• _Listing for locating described items_:
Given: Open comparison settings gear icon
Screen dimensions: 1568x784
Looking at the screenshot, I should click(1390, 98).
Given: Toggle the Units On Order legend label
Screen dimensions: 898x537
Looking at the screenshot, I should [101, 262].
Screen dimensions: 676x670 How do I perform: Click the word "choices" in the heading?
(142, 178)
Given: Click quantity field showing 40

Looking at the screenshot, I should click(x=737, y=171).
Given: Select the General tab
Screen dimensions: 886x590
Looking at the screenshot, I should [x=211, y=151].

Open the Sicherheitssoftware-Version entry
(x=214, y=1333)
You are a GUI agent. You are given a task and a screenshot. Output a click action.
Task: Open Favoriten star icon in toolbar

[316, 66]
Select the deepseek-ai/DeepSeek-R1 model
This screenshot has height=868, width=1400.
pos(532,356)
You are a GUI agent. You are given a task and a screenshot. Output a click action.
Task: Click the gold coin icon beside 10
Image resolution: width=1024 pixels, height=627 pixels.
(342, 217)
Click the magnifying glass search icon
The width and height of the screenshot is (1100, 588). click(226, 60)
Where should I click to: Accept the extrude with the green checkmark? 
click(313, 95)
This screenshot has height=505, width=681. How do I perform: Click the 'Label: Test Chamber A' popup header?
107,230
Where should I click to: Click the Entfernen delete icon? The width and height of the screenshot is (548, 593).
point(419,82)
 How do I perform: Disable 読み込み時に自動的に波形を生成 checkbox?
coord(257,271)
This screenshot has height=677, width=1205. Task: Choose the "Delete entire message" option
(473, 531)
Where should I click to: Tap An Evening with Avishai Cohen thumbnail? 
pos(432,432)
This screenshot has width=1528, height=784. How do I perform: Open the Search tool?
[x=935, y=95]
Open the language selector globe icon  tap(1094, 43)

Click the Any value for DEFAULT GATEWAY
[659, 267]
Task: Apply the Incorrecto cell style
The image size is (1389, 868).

• _Task to complete_:
Format every line of the listing above as a JSON list of strings, with one string per line and blank lines omitted.

• _Result of the exercise_:
[
  "Given: Open comparison settings gear icon",
  "Screen dimensions: 1568x784",
  "Looking at the screenshot, I should click(1390, 98).",
  "Given: Toggle the Units On Order legend label",
  "Screen dimensions: 898x537",
  "Looking at the screenshot, I should [101, 262].",
  "Screen dimensions: 676x670 How do I perform: Click the word \"choices\" in the heading?",
  "(142, 178)",
  "Given: Click quantity field showing 40",
  "Looking at the screenshot, I should click(x=737, y=171).",
  "Given: Select the General tab",
  "Screen dimensions: 886x590",
  "Looking at the screenshot, I should [x=211, y=151].",
  "Open the Sicherheitssoftware-Version entry",
  "(x=214, y=1333)",
  "You are a GUI agent. You are given a task and a screenshot. Output a click action.",
  "Task: Open Favoriten star icon in toolbar",
  "[316, 66]",
  "Select the deepseek-ai/DeepSeek-R1 model",
  "This screenshot has height=868, width=1400.",
  "pos(532,356)",
  "You are a GUI agent. You are given a task and a screenshot. Output a click action.",
  "Task: Click the gold coin icon beside 10",
  "Image resolution: width=1024 pixels, height=627 pixels.",
  "(342, 217)",
  "Click the magnifying glass search icon",
  "The width and height of the screenshot is (1100, 588). click(226, 60)",
  "Where should I click to: Accept the extrude with the green checkmark? ",
  "click(313, 95)",
  "This screenshot has height=505, width=681. How do I perform: Click the 'Label: Test Chamber A' popup header?",
  "107,230",
  "Where should I click to: Click the Entfernen delete icon? The width and height of the screenshot is (548, 593).",
  "point(419,82)",
  " How do I perform: Disable 読み込み時に自動的に波形を生成 checkbox?",
  "coord(257,271)",
  "This screenshot has height=677, width=1205. Task: Choose the \"Delete entire message\" option",
  "(473, 531)",
  "Where should I click to: Tap An Evening with Avishai Cohen thumbnail? ",
  "pos(432,432)",
  "This screenshot has width=1528, height=784. How do I perform: Open the Search tool?",
  "[x=935, y=95]",
  "Open the language selector globe icon  tap(1094, 43)",
  "Click the Any value for DEFAULT GATEWAY",
  "[659, 267]",
  "Task: Apply the Incorrecto cell style",
  "The image size is (1389, 868)."
]